Project: Job Queue

After not finding a developer-friendly NodeJS job queue that fit my team's needs, I developed a custom one — simple at first, but it eventually grew to process ~200,000 jobs per day with multiple queues, automatic retries, and demand-based worker autoscaling by way of Horizontal Pod Autoscaling with a custom metric representing the current queue depth.

The basis of the job queue relies on PostgreSQL's FOR UPDATE SKIP LOCKED functionality. This handles the complexity of running jobs one time at most. A massive benefit of running in PostgreSQL is that developers can query job history, extract historical data, easily enqueue batch jobs by inserting rows directly, and more.
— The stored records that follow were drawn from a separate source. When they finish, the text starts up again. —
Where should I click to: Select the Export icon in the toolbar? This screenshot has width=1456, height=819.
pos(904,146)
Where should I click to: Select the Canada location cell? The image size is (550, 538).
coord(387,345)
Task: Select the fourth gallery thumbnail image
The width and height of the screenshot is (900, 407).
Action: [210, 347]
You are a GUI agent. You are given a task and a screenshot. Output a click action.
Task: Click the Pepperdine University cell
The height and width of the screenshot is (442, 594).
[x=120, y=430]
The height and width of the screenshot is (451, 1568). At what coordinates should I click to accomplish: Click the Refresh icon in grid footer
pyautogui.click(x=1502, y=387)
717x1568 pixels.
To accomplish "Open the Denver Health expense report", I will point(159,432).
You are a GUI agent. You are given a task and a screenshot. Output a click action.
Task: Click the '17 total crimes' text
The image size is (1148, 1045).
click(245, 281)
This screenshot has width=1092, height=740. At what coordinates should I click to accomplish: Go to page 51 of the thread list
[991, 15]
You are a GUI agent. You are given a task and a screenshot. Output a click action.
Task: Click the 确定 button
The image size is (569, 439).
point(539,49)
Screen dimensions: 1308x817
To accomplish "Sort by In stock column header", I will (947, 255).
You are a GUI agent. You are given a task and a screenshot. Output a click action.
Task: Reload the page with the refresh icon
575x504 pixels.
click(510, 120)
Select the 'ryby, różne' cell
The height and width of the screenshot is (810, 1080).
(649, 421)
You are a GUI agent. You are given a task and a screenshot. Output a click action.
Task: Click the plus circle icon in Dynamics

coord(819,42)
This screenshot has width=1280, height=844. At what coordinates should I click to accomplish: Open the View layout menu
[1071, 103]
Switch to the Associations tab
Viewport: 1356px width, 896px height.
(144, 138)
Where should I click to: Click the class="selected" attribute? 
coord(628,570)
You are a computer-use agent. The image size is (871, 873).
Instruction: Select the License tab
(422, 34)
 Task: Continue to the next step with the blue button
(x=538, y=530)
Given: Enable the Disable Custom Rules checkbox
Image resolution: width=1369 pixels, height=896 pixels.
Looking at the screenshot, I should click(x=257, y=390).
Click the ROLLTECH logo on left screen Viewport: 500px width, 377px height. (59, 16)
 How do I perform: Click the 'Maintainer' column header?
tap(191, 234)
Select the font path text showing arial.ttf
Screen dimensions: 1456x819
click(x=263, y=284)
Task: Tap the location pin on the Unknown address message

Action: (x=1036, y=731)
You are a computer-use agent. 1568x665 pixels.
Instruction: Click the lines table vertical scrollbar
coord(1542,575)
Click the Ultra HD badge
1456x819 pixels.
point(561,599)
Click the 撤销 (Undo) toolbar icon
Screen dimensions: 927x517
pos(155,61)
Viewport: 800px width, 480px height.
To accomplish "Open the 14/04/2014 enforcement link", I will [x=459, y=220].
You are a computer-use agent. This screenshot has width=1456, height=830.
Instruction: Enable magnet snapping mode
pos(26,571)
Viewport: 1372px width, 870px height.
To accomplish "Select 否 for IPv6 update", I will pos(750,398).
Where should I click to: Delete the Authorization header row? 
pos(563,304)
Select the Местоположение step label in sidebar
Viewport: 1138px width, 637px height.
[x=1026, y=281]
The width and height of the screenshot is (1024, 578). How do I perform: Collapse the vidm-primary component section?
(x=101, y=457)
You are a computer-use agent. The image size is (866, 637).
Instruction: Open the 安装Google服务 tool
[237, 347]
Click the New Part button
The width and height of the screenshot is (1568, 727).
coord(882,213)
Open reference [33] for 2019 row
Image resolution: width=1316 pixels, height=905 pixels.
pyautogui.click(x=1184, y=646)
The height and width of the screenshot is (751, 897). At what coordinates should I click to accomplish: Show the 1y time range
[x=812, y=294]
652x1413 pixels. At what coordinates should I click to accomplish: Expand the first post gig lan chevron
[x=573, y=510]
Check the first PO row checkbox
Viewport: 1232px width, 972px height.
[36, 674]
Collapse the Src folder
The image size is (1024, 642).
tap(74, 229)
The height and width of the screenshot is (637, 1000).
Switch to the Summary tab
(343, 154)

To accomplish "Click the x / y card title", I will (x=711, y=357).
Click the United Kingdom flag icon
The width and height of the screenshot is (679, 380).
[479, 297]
Along with the queue itself, I developed a code generation tool to create all the boilerplate code needed for a new worker type. The workers themselves were implemented as a string-based map of functions; any data returned from the function was persisted to the queue table. Any thrown errors marked the job failed, with optional automated retries.

Takeaways

This approach has drawbacks and a bit of a scale ceiling due to database table size and concurrent access, but it worked smoothly for many years and was very interesting to maintain and improve during that time. I would likely not take the same approach in the year 2025!

Recently, I've really enjoyed using Inngest to manage scheduling, concurrency, retries, etc.